(EXERCISES TO COMPLETE)
**a)** List the headings of the advantages that the Sahaja Yoga passage below names for university students.
**b)** Carry on the Sahaja Yoga passage below, starting after its final line.

(EXTRACT)
※ ※ ※
6. Why Is Sahaja Yoga Particularly Suitable for Students?
Compared to many approaches that simply tell you to “close your eyes and relax”, Sahaja Yoga offers several advantages for university students:
Simple to practice, no special equipment
No yoga mat, no special clothing is needed; you just sit on a chair and follow the instructions for a few minutes.
This makes it easy to fit into a tight schedule.
A clear inner map
The subtle system and chakras give students a kind of “inner blueprint” of their own being.
When they feel restless, drained, or unable to concentrate, they can relate these states to particular centers and apply matching techniques, instead of just pushing themselves harder.
Cultivating self-reliance, not dependency
Teachers guide, but the real work is done by the students themselves.
Once they learn foot soak, ice pack, and simple attention techniques, they can practice in their dorm rooms, libraries, or before exams, without needing constant supervision.
Linking inner state and outer behavior
Through lifestyle tracking and reflection, students begin to see clearly:
How late nights, binge-eating, and media overuse impact their mood and mental clarity.
That meditation is not an escape from reality, but a tool that helps them make better daily decisions.
Growing empathy and altruism
By observing themselves and others, they shift their focus from “my stress” to “we are all struggling in different ways”.
With a more stable mind, they naturally feel more willing to offer small acts of kindness and support to those around them.
7. Want to Try for Yourself? Become Your Own Experiment
You do not have to blindly believe that “this will work for everyone”. The most meaningful approach is:
Treat yourself as a small research subject and give yourself some time to observe what happens when you meditate for ten minutes a day.
You can start in a very simple way:
Find a quiet spot where you can sit for 3–10 minutes.
Sit with your back comfortably straight, feet flat on the floor, palms open on your lap.
Look for a basic Sahaja Yoga Self-realization guided audio or video and follow the steps once.
After that, keep your eyes closed for a few more minutes and just notice:
Do your palms or the top of your head feel any coolness?
Has the noise in your mind reduced, even a little?
※ ※ ※
(DATA EXCERPTS)
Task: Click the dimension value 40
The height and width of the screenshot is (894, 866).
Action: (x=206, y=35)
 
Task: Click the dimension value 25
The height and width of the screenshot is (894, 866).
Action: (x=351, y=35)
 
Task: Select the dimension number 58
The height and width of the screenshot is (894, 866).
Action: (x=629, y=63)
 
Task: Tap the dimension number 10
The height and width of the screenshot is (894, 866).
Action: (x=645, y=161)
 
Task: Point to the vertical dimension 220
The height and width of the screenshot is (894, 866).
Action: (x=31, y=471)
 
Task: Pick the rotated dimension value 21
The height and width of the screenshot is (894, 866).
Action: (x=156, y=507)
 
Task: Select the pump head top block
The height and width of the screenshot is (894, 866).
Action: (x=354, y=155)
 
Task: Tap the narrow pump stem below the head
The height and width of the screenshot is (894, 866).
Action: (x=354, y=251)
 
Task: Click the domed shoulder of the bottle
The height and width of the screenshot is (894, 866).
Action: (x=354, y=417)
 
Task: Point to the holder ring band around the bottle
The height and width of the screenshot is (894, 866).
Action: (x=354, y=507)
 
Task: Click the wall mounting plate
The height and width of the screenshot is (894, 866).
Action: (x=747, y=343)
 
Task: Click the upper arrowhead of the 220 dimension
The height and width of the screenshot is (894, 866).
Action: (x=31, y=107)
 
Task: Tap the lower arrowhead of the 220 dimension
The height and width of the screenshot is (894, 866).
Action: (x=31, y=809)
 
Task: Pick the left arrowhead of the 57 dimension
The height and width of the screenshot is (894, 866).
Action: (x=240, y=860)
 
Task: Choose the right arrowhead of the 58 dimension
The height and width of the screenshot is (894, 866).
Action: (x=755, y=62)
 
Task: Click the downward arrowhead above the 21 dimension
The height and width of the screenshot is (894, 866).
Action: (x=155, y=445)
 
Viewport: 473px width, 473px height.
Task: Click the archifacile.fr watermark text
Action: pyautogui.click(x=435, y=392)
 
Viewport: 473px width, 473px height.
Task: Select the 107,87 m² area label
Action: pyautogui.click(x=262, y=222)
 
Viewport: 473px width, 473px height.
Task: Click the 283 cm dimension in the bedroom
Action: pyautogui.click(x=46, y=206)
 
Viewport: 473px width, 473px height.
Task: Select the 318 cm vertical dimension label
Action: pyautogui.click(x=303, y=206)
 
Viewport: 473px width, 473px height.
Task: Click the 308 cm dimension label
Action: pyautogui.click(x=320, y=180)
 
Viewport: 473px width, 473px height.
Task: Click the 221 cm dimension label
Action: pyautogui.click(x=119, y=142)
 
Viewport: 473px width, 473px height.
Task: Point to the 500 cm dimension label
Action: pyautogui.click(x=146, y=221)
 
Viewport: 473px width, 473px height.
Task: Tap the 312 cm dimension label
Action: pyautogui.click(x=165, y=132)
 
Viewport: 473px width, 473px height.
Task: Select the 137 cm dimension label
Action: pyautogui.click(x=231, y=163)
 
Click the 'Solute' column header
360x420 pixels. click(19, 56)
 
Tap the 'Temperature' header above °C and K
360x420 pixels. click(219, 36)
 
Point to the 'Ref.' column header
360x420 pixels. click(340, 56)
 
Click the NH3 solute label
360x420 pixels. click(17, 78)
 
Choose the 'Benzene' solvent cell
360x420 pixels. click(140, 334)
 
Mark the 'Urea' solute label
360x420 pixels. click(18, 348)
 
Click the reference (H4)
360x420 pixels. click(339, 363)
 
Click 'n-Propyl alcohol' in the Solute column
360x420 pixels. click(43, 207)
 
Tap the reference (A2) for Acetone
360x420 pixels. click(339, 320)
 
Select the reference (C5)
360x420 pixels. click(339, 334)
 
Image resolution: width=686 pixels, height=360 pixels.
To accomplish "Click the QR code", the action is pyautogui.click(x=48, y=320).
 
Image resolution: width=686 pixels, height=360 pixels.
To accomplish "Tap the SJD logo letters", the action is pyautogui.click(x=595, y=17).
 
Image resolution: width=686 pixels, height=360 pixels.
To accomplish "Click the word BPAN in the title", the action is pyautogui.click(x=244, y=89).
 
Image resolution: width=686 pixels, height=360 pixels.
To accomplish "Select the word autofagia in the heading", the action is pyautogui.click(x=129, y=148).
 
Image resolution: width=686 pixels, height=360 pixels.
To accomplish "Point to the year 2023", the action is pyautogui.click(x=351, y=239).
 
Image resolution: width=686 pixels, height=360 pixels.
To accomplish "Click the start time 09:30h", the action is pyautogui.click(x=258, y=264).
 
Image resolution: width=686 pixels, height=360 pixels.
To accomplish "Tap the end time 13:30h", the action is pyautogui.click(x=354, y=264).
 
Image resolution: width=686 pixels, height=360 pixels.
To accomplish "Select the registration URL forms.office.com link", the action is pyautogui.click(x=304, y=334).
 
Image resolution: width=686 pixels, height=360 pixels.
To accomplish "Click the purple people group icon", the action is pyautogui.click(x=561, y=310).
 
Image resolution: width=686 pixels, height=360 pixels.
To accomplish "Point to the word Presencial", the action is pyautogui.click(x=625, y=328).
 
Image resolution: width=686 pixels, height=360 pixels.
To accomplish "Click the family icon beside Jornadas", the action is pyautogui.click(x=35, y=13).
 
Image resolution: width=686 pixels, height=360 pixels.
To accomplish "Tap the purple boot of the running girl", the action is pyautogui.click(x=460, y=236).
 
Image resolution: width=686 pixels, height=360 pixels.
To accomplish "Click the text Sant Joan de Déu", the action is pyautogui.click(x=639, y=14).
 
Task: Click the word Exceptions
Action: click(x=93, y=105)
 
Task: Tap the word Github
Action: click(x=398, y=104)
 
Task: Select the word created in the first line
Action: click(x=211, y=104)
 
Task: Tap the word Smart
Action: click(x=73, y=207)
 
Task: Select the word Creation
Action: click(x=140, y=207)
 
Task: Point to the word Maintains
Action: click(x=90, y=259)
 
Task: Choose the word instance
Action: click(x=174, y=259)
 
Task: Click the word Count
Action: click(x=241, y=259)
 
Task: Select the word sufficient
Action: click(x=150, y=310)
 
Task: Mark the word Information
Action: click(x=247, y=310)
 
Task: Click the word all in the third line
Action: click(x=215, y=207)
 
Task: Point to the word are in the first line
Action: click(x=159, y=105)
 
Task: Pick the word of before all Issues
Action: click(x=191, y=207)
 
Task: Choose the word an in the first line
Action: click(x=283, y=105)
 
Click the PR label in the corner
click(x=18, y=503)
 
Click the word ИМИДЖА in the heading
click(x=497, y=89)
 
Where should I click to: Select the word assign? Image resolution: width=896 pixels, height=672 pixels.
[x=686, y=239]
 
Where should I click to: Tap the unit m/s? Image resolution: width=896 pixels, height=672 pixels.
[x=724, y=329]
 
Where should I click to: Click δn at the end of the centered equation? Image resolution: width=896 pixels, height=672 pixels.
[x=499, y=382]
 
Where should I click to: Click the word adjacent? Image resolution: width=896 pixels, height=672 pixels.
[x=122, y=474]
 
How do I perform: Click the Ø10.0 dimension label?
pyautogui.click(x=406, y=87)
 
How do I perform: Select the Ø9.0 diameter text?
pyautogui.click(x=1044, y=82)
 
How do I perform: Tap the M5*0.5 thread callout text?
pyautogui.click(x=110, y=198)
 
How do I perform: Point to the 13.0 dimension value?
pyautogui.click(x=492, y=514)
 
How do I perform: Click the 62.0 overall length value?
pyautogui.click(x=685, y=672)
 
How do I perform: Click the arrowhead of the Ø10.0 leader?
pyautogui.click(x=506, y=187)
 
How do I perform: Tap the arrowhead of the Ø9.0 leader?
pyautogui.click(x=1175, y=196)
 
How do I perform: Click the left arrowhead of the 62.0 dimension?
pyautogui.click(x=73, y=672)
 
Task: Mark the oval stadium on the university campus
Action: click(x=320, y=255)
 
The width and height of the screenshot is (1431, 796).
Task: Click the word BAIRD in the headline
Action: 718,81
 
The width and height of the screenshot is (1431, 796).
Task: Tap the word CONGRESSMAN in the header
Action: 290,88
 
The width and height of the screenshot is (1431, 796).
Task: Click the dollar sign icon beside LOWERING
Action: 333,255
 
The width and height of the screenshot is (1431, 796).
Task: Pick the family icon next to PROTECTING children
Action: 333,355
※ ※ ※
(ANSWERS TO THE PROBLEMS)
**a)**
Simple to practice, no special equipment
A clear inner map
Cultivating self-reliance, not dependency
Linking inner state and outer behavior
Growing empathy and altruism

**b)**
Over the following weeks, you can keep short notes like the students did:
How many hours did you sleep? How was the quality?
Did you meditate today? For how long?
From 1 to 10, how would you rate your stress level and overall mood?
After a month, look back. You may find that:
You plan your days a bit more consciously
In moments of pressure, the option of “sit quietly and meditate for a few minutes” appears naturally in your mind
Life is still busy, but internally you feel a little less pulled around by every situation
8. Ten Minutes a Day: A Turning Point, Not a Luxury
In a world overloaded with information and endless demands, spending ten minutes sitting quietly can feel like a luxury.But for those students in the study, those ten minutes did not make them less productive. On the contrary, they helped them to:
Focus on what truly matters and waste less energy
Sleep slightly better and function better during the day
Be less easily hijacked by moods and external pressures
Perhaps the real luxury is not these quiet ten minutes, but the fact that we often ignore our own inner state and natural rhythm for years.
Sahaja Yoga does not promise miracles or instant perfection. What it offers is a relatively simple, concrete, and research-backed way to reconnect with yourself – body, emotions, and consciousness together.
If you are willing to give yourself a little time, you might see for yourself:
With just ten minutes of meditation every day, a university student – or anyone in the middle of growing up and facing life – can genuinely become a different version of themselves.